** begin Recorded data **

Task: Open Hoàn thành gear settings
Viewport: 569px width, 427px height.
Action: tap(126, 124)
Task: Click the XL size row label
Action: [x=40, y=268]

** end Recorded data **

What to produce: Write out all of these lines again, substituting "Window" for "Viewport" and leaving everything else unchanged.

Exercise solution:
Task: Open Hoàn thành gear settings
Window: 569px width, 427px height.
Action: tap(126, 124)
Task: Click the XL size row label
Action: [x=40, y=268]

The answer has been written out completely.